What is needed. Carry on the blog posts below about parenting alone while a spouse travels, picking up after their final sentence.

Document segment.
I'm a dork. I've been married for 9 years, with him for almost 13 and still my tummy flip-flops when I know he's on his way home. He's been gone a week and tonight he comes home. Once he came home early from a trip and thought he'd surprise me. He took a taxi and then walked the last bit up the driveway. All I knew was that I woke up to the dogs growling. A low, throaty growl that means something is out there that shouldn't be. I could hear footsteps crunching on the snow, I got out the shotgun and went outside yelling. Luckily for us both he identified himself and all was well. He doesn't surprise me any more. Tonight, I'll be expecting him. :-)

last thought for Monday

I don't understand why young boys like to pick their noses, are obsessed with picking their noses, and not at all chagrined by the disgusting reaction of loved ones when they eat their pickings. It's beyond something I can handle at this point, and nothing seems to be getting through. So does this mean I need to learn to deal with it? On a positive note, when his fingers are up his nose it means he's not playing with his penis!!

Monday (sigh)

Okay, so it's Monday and I'm wiped out. The boy is cranky, I've got way too much to do, and no energy to do it. I guess it's because I played all weekend with the boy and cleaned house a bit too. This is the kind of day I would rather not be single parenting. I still need to make him dinner, read with him, and feed the dogs. That's a minimum, not even covering laundry or washing dishes. It's also not covering the school work I brought home. Early to bed and maybe tomorrow will be better.

Day 4

Today was a good day. Jed slept in, and snuggled his mama all morning. Got some sorely needed cleaning done, put away most of the huge pile of laundry, even balanced the checkbook. Tonight Jed and I went out for dinner, which was fun. Went to Creamer's Field and scoped out the birds. Cranes, swans, geese, and some sort of orange-footed bird. It was cool and Jed loved it. Then we headed to LHS to see the production of You're a Good Man, Charlie Brown. What a fantastic show! The music was great and the boy really enjoyed it also. Today wasn't too painful as far as the single parenting piece went. I didn't have to be anywhere until 7:00, so the pressure was off. I'm lonely though. I miss my friend. It's not as much fun to do things without him. But the sanity level is holding, the house cleaning number went up, and the boy is still healthy - although he's been up way late for 2 nights in a row.

Collected data.
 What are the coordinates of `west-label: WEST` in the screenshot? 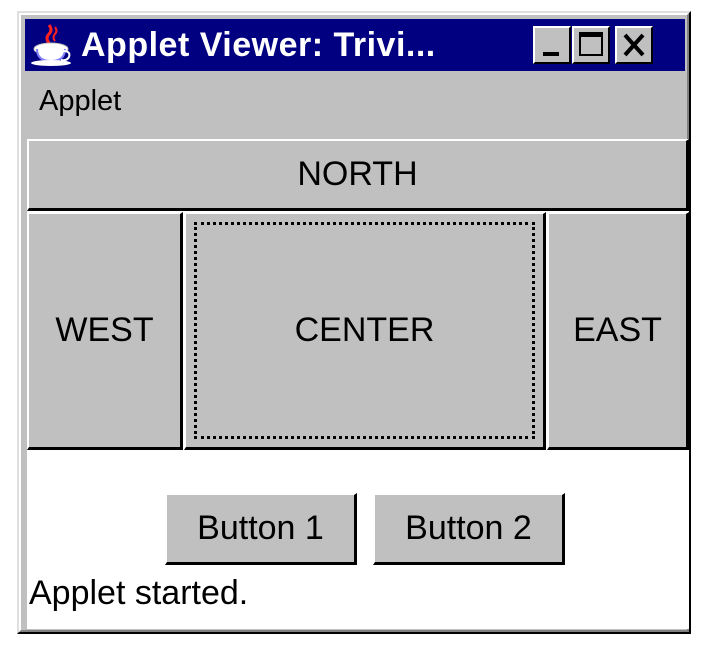 It's located at (104, 330).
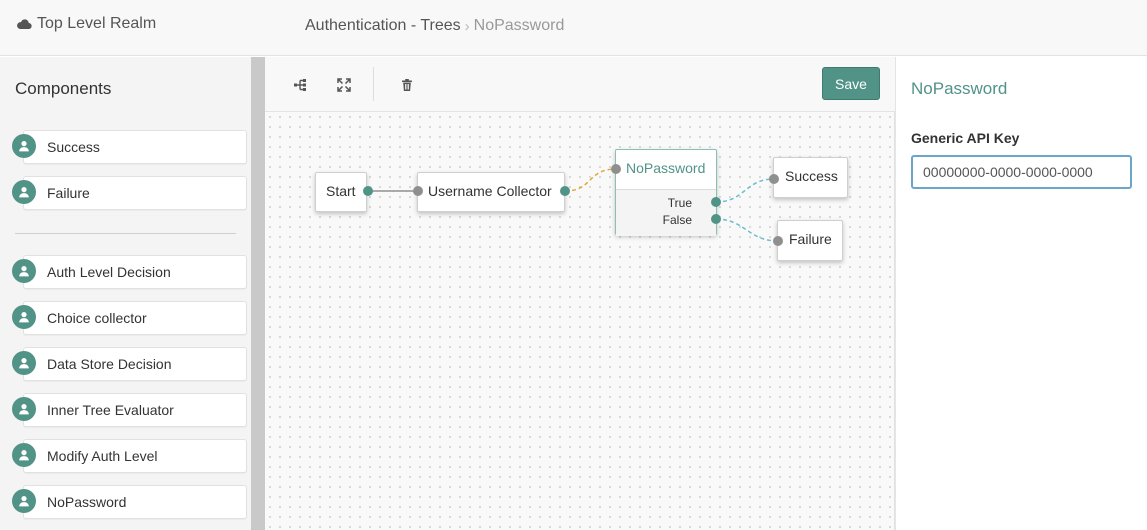 Image resolution: width=1147 pixels, height=530 pixels. I want to click on node-label: Start, so click(341, 191).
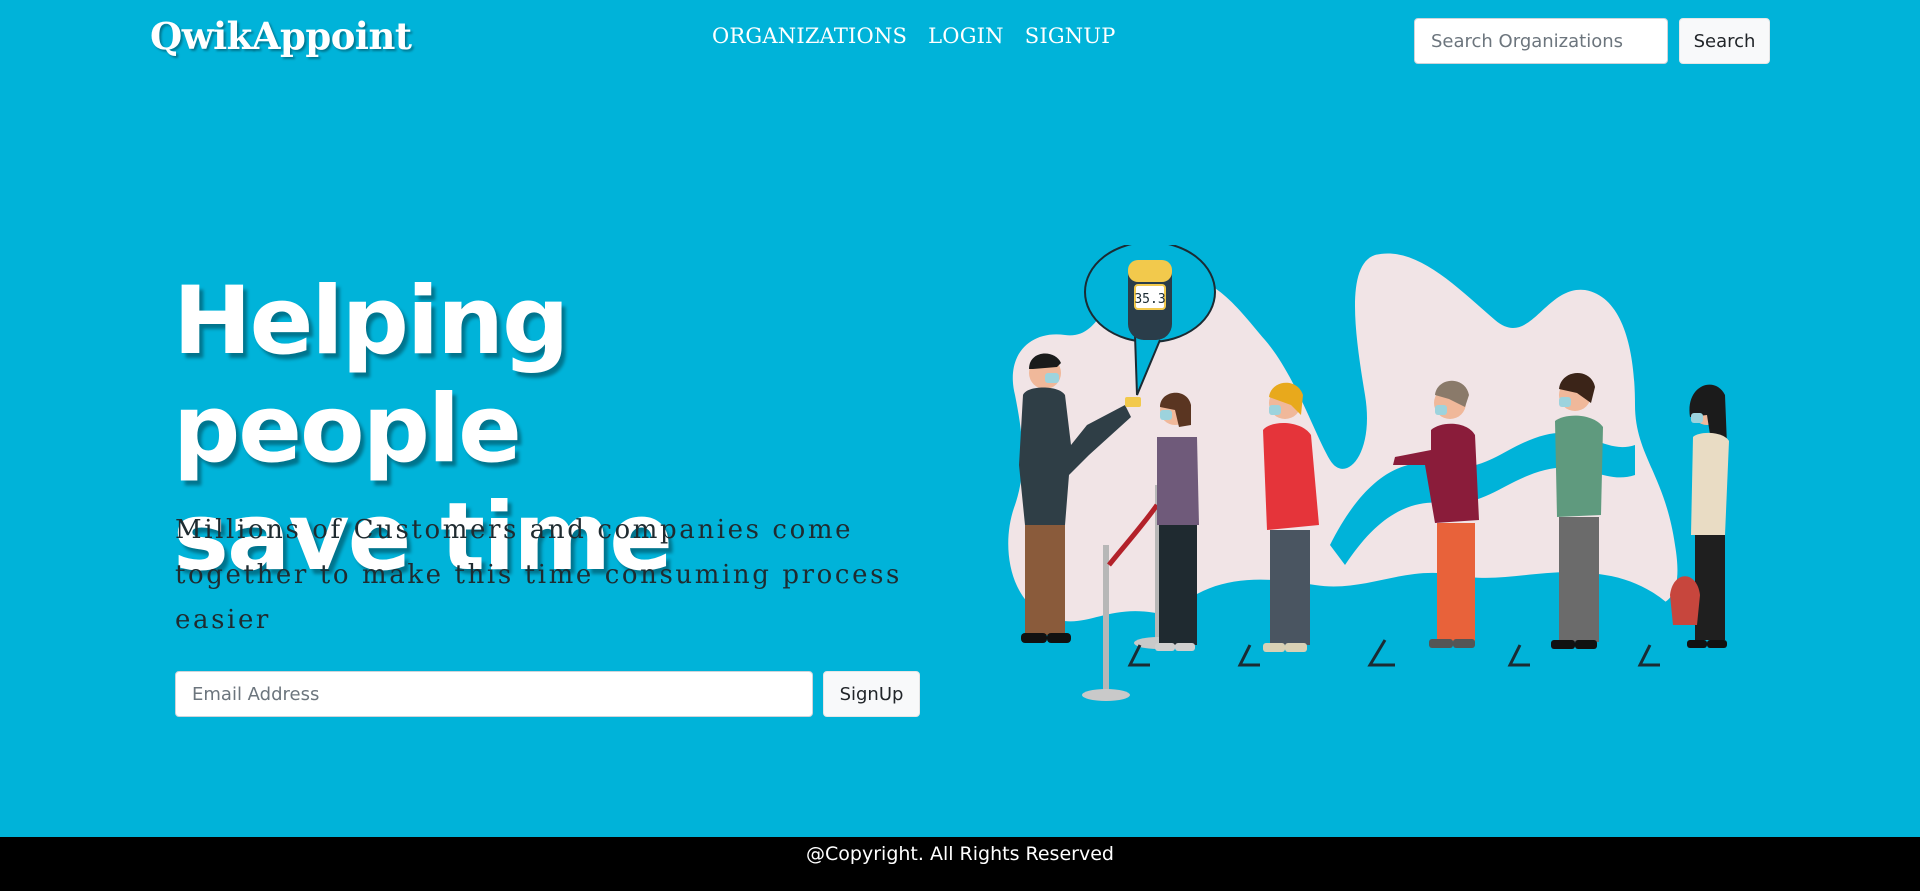  What do you see at coordinates (966, 36) in the screenshot?
I see `nav-link-login: LOGIN` at bounding box center [966, 36].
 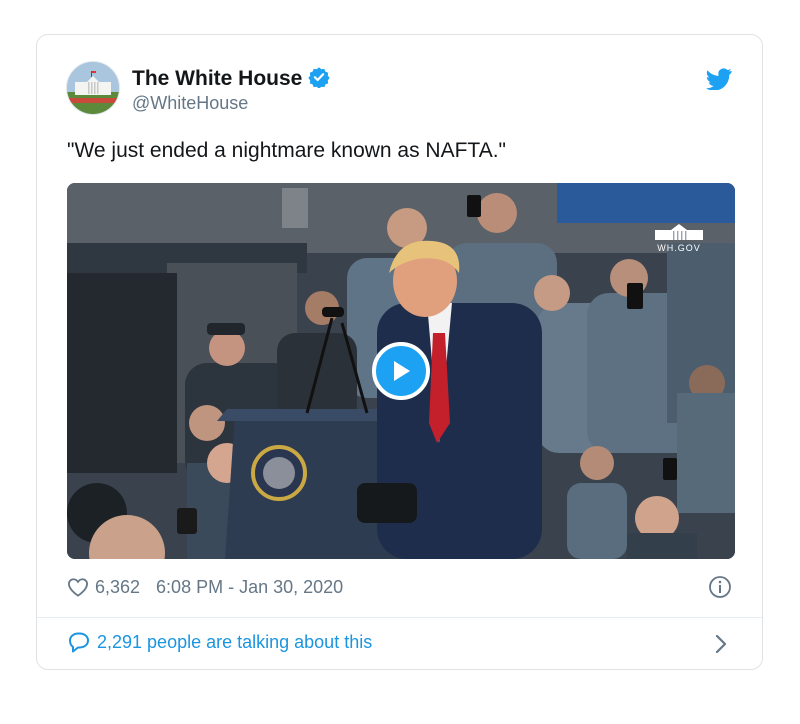 I want to click on chevron-right-icon, so click(x=721, y=646).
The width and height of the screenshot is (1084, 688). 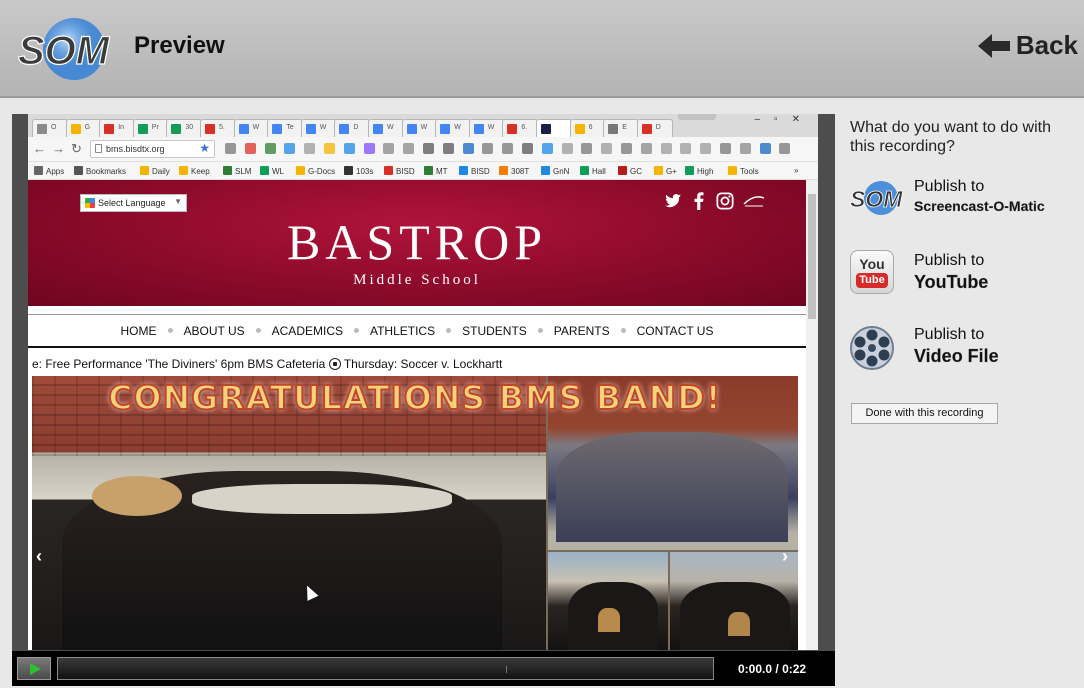 I want to click on done-button: Done with this recording, so click(x=924, y=414).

Written reply.
on the third day

I came home and cleaned house a bit. The dishes that have been in the sink all week were starting to smell. They're washed, but not yet put away. Laundry from the week is folded and put away, the living room is straightened, the dogs are fed, and Jed's asleep in my bed. I'm tired tonight. The day wasn't bad; got some errands done and went to Jed's school's Up With Art evening. All in all, I think I did okay on the mom duties. So my house cleaning score went up a bit, and my children's health score went up a bit too. Jed got veggies, and milk. The girls went back to their mom's so they're not my feeding responsibility right now. (Don't get me wrong. I miss them horribly, but appreciate their independance!) The sanity quotient may have gone down a bit. Teenagers are a bit nuts as school winds down, and I'm missing my hubby on this Friday night. Tomorrow the plan is to enter my grades, clean some more house, and enjoy the boy. Single

Day 2

House is the same. I cleaned only what I messed up today - will deal with rest this weekend. Jed got McDonald's for dinner 2 days in a row; that can't be healthy. I'll need to make sure he gets vegetables tomorrow. The sanity factor is holding steady.... school was crazy today but kids at home were actually mellow. Or tired. Or suffering the soporific effects of a fast food lifestyle. And tomorrow is Friday - so this might all be a piece of proverbial cake!! (crap - did I just jinx myself???)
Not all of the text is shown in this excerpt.